The other day, I walked by the front gate of one of the wealthiest parts of San Francisco. Houses in the area routinely sell for $10 million or more. When I peered inside the gates, I saw beautifully manicured lawns and sprawling mansions. What was surprising, however, was the absence of something from the scene.

When I looked in the garages of these mansions, I couldn’t find a single sports car. The vehicles ranged from luxurious to practical, but none of them were ostentatious. When I got home, I looked at an article detailing the vehicles of billionaires, and I was similarly stumped by the lack of sports cars — only 1 in the 12 billionaires on the list drove a flamboyant supercar [1]. Don’t get me wrong, billionaires often drive extremely expensive luxury cars like Maybachs or Bentleys — but these types of cars fall into a different category than your stereotypical glitzy convertible.

So why don’t the ultra-rich drive Ferraris? Was I just looking in the wrong place? Oddly enough, I found other articles supporting my hypothesis — there have been multiple articles compiled about billionaires driving modestly priced cars [2]. But when you think about it some more, this isn’t all that surprising.

Sure, supercars are a symbol of wealth. But, what kind of wealth do they really signify? When you think about it, a sports car suggests that someone is wealthy enough to spend a few hundred thousand dollars on their mode of transportation. Given that most people spend around 15% of their income on transportation [3], a sports car really only suggests an income in the low millions. So a billionaire would not drive a sports car solely for the ostentatious display of wealth, since people would peg the billionaire to be poorer than he or she really is! For status symbols, billionaires gravitate towards yachts and houses, which can cost into the tens and hundreds of millions of dollars.

Because cars can no longer serve as a symbol of wealth, most ultra-wealthy people choose cars which are, well, the best at being cars. Mercedes, Audis, and BMWs are quite common since they are well engineered and dependable machines that are still luxurious.

Of course, it’s quite hilarious that billionaires are so indifferent to supercars, the most instinctive symbol of wealth [4]. But it does give an idea of the stratified world that some of these people live in.

By the way — next time you see a billionaire driving a Toyota, don’t automatically assume it’s out of frugality.
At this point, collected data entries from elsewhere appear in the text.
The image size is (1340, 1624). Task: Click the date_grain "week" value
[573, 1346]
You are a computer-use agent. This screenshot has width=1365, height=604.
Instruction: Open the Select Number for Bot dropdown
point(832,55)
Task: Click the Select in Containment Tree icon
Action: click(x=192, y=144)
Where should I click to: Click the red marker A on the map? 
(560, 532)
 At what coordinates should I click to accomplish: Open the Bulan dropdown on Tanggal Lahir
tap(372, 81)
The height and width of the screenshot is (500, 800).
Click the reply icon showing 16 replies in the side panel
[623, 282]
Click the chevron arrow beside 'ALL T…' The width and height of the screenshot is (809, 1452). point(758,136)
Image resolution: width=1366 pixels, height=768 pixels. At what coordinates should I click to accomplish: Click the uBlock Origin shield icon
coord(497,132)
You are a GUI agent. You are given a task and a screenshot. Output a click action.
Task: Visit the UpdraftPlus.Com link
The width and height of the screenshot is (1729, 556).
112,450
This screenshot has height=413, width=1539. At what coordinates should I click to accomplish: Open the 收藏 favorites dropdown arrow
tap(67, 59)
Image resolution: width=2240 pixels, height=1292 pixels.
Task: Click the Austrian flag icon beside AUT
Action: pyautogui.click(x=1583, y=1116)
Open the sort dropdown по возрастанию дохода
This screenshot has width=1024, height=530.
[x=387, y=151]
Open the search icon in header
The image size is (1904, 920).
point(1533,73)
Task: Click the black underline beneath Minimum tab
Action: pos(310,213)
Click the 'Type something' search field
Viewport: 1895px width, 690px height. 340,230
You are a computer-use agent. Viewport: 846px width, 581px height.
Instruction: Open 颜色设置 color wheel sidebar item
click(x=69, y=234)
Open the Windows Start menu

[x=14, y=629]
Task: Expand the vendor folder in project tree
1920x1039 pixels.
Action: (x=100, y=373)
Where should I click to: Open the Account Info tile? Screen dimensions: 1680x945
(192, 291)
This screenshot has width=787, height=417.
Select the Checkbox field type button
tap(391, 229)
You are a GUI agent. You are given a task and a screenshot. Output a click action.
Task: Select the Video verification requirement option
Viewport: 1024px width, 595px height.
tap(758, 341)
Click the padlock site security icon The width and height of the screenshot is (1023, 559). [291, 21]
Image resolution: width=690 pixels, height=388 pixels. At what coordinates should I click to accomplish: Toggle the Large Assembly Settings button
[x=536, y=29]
He or she might just have a yacht parked out back.

References:

  1. Here, I use the term sports car to refer to an obviously gaudy, high performance car such as a Ferrari or Lamborghini. http://www.businessinsider.com/check-out-the-cars-the-worlds-richest-people-drive-2012-4?op=1&IR=T.
  2. See http://money.aol.co.uk/2014/08/13/billionaires-who-drive-astonishingly-cheap-cars/ or http://autochunk.com/9757/2014/10/24/celebrities-billionaires-surprisingly-cheap-cars/.
  3. See the Bureau of Labor Statistics’ table on average annual expenditure by major category of all consumer units for 2012: http://www.bls.gov/opub/reports/cex/consumer_expenditures2012.pdf.
  4. Or quite deplorable, depending on how you view inequality in the world (and of course whether you’re a glass a teeny bit full kind of person, or a glass almost completely empty kind of person).